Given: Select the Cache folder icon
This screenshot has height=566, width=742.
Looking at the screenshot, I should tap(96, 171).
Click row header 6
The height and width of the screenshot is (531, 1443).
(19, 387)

Stated exercise. Present all of the entries above as a Markdown table with the columns "Row" and "Line", numbering each line in order and leaving out blank lines.

Final answer.
| Row | Line |
|---|---|
| 1 | Given: Select the Cache folder icon |
| 2 | This screenshot has height=566, width=742. |
| 3 | Looking at the screenshot, I should tap(96, 171). |
| 4 | Click row header 6 |
| 5 | The height and width of the screenshot is (531, 1443). |
| 6 | (19, 387) |